You think that business book you’re reading is a great book for you, and not just for startup teams with funding and the luxury of unlimited focus. Be wary of the insights from teams. While there’s lot of positivity and energy to unearth in business book classics and new work from your favorite web-slinging duo, you’ll be better off reading these books like you would read a self-improvement manual, with an eye to the future and a casual air. Beyond the criticism that these books largely contain what you already know from experience and social osmosis, as a single developer team, the actionable parts rarely transfer well to your specific goals.
You think you should start with a minimum viable product. The truth is, you need to start, and stop, with a minimum viable business. The product should be small enough that the minimum version of it is all there is. Kent Beck said recently, “Don’t try to do big things. Do little things that can grow into big things”. Taking this mentality at face value, you unconsciously expand your idea out beyond your capacity, and the justification is, you only have to work on one small piece at a time. But that’s revolution, not evolution. The difference is, revolution is never finished, evolution can be what it is for as long as it’s convenient. If you’re racking up experience building whole products, however small they are, the opportunities for these products to evolve after the fact are endless, but if all you’ve got after months of effort are sign posts pointing to some vague concept of a larger product, you’re spinning the wheels. Don’t build small pieces of a possibly big thing, build a lot of small things that stay small. Evolve the winners.
You think there’s no money in a crowded marketplace***. You’ve got more than enough literature to prove that app stores in any flavor don’t bring big profits for nearly everyone who invests in building software for them. Turns out, the world is a lot bigger than an app store, and the same business principles apply in both places. Doing business is hard in any forum. Would you rather try to get the attention of a smaller pool of potential customers with a proven record of purchasing software on your platform, or nearly 7 billion without?

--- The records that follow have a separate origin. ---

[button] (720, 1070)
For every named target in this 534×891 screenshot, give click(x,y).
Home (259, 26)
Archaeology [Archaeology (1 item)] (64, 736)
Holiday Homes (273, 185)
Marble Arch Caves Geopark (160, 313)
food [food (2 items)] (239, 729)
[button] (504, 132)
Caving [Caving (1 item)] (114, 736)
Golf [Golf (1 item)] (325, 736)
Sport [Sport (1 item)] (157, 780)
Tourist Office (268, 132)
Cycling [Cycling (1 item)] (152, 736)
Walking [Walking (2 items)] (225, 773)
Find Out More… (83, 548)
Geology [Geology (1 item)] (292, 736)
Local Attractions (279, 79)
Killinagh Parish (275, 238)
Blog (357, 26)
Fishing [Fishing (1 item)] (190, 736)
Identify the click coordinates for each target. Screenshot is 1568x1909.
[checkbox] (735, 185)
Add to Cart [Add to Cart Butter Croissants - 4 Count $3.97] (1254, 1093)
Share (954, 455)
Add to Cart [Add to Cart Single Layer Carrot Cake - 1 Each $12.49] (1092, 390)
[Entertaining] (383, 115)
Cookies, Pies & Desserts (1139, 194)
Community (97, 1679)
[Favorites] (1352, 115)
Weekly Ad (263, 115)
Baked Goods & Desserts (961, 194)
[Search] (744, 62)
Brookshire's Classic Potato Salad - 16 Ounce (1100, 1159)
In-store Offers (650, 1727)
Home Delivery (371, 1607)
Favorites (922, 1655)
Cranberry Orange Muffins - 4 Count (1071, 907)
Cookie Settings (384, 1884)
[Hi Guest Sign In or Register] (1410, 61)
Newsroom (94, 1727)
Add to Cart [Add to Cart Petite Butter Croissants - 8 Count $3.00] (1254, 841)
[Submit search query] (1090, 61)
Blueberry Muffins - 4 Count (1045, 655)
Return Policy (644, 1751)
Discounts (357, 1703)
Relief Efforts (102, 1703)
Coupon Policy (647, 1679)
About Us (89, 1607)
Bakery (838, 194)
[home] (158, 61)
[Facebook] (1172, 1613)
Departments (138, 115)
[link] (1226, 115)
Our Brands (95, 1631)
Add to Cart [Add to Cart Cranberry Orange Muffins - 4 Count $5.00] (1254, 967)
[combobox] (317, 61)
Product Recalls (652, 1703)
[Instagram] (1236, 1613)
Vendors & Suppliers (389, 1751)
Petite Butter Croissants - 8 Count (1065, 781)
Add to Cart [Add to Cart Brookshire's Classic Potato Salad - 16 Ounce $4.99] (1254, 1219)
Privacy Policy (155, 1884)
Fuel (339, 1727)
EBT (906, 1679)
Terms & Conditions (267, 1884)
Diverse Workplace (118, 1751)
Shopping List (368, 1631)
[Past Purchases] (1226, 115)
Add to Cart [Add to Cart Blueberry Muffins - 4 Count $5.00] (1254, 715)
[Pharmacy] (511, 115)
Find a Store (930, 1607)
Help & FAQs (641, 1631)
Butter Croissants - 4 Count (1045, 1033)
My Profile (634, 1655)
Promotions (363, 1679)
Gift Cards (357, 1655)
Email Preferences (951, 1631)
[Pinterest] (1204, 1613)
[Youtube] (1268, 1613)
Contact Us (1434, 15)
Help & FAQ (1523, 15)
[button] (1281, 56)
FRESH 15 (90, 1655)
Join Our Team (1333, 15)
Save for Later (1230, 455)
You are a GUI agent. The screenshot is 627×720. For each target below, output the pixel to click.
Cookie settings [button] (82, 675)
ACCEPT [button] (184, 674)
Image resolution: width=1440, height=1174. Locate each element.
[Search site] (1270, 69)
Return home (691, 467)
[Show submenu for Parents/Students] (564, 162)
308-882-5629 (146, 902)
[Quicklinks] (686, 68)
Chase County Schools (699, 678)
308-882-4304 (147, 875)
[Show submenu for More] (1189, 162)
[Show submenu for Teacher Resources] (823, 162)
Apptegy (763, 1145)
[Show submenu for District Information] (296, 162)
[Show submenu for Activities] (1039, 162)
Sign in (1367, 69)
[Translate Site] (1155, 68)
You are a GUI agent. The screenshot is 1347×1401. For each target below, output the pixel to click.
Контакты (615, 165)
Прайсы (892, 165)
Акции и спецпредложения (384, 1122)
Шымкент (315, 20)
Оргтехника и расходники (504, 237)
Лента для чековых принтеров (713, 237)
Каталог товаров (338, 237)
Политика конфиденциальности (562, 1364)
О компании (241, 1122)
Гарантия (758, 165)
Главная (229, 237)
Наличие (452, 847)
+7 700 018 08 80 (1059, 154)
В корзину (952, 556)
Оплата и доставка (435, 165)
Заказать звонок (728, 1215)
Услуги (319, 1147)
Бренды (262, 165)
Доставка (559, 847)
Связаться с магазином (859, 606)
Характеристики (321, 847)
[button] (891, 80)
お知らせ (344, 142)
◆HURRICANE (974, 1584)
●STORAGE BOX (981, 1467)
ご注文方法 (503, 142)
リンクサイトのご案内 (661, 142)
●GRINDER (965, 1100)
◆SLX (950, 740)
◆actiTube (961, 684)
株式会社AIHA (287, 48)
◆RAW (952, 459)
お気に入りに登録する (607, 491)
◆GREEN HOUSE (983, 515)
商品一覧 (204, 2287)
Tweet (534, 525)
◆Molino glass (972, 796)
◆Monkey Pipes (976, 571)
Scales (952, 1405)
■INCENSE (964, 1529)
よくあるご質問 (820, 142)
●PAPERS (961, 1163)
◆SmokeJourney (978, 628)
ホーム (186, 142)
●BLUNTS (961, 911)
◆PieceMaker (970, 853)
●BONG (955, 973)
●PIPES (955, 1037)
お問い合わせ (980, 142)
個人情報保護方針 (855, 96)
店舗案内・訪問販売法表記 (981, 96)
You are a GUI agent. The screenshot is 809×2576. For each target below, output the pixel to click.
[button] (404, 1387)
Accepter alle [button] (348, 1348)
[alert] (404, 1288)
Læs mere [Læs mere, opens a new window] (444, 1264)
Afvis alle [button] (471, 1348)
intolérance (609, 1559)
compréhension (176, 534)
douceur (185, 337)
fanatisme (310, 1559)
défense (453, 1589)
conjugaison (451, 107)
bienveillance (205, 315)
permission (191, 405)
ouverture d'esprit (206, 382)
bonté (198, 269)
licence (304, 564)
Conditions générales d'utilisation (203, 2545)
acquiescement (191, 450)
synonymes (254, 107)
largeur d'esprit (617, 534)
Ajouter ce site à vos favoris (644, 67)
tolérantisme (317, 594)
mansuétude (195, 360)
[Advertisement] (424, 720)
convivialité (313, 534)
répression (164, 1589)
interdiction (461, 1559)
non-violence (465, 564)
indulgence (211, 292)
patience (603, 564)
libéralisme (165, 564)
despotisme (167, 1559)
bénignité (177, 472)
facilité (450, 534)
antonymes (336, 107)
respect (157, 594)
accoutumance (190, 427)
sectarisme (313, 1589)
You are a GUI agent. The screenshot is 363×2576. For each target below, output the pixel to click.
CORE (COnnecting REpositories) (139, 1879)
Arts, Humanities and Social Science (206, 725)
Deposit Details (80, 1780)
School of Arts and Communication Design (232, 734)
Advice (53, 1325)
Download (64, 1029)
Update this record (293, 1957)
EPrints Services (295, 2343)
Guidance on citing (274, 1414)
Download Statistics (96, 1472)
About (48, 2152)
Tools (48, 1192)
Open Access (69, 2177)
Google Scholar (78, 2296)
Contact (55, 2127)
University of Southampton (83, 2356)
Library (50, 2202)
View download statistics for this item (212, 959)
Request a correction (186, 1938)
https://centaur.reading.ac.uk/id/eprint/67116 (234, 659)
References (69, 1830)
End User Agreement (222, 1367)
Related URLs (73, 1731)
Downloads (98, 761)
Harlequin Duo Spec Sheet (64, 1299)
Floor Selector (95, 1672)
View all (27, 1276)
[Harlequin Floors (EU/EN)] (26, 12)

* I consider ‘startup’ here as a term for ‘new business’, but I’d argue that a new business built by one person isn’t really a ‘startup’ at all, and throwing the word around limits you to thinking about your new business as something that needs to grow fast, or be big, to live up to its name. Really, ‘startup’ should be reserved for companies with a board and funding. If you have neither, you’re probably a ‘new business’, which doesn’t limit your thinking at all, or heap false expectations on your plans.
** Contrary to physics, a founder that is simultaneously a developer and a designer, and skilled in both disciplines, is really two people. You can distinguish them from others by the large, conical horn growing from their foreheads.
*** Hat tip to Adam McNamara of Select Start Studios for the conversation that led to this idea.
Code Soloist is for single-person software development companies that are trying to start something big with their bare hands. In it, I try to impart whatever I’ve learned, for better or worse, doing the same thing badly.